Seven elements of PSYCHODYNAMIC dialectic behavior
therapy:
- Corrective Emotional Response: A trustworthy
therapist who demonstrates non-possessive warmth (love without controlling
behavior) and genuine respect for the patient enables the patient to learn
self-soothing behavior that failed to develop due to childhood emotional
abandonment and poor parent-child interactions. Through verbal and
nonverbal behavior the therapist demonstrates emotional stability when the
patient exhibits angry outbursts, intense depressive episodes,
frustration, impulsivity, mutilation behavior, and excessive emotional
dependency. The therapist models and teaches self-discipline by setting
limits on emotional outbursts. The therapist avoids rescuing the patient from
conflicts of daily living while remaining kind and understanding.
- Psychodynamic Emotional Connections: By reviewing
childhood experiences the patient feels the connection between the childhood
emotional conflicts and present emotional distortions.

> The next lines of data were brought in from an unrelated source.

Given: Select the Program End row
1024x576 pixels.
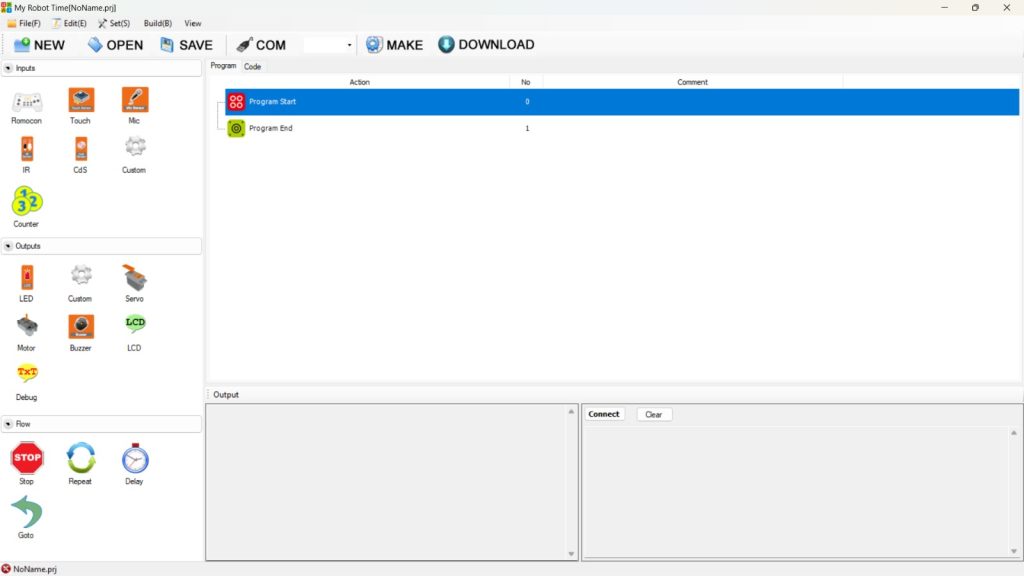Looking at the screenshot, I should 270,128.
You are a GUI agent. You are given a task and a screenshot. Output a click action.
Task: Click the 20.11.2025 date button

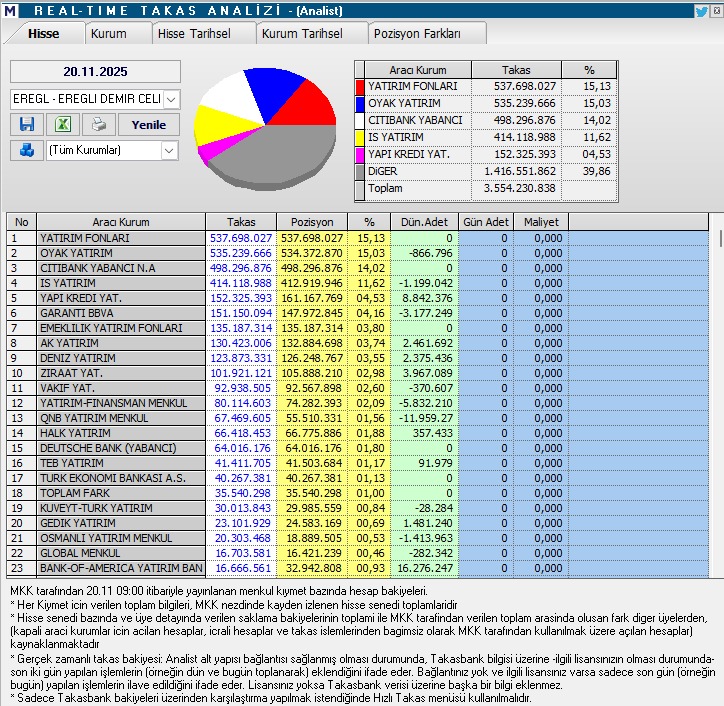point(95,72)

- Cognitive Behavior Therapy: The patient
practices changing thoughts to have better feelings.
- Improving Responses to Day-to-Day Events: The patient
keeps a daily journal that records events, feelings and thoughts generated
by daily events. The therapist asks a series of questions to enable the
patient to learn better ways of handling conflict.
- Developing Emotional Skills: Through a
series of questions the therapist explores the what, where, when, why, and
how of conflict and stress. The therapist teaches skills to deal with stress
and interpersonal conflict in the following areas:
v Evaluation of distorted thinking: The patient is helped to see different viewpoints in
a conflict.
v Dealing with stress: The patient learns to manage emotions that are triggered by distressing
events, including those that cannot be immediately resolved.
v Dealing with interpersonal conflict: The therapist teaches the patient to maintain healthy
relationships. The patient learns that certain rules of society must be followed
to get along in the world and to break social, ethical, and moral rules leads
to self-destruction. The therapist helps the patient find ways to fulfill emotional
needs while allowing others to fulfill their needs.
v Developing emotional stability: The patient learns self-soothing behavior by changing
distorted beliefs and inappropriate actions. For example, a series of questions
can help improve the patient’s response to perceived rejection:
ü What are you thinking (or doing)
right now?
ü Is what you are thinking (or
doing) helping you?
ü What thoughts (or actions) can
help you feel better about yourself? (Several options may be formulated until
the best solution is discovered.)
ü Will you commit to changing your
thoughts (or actions)?
ü How will you demonstrate that you
have committed to change?
6. Family/Marital Therapy: The crux of family therapy involves
educating family members regarding BPD. Improving communication will help
resolve the two poles of inappropriate family response: over involvement
(rescuing) and neglect.
7. Medication Education: The risk and benefits of medications, how
medications work and medication side effects are explained to the patient.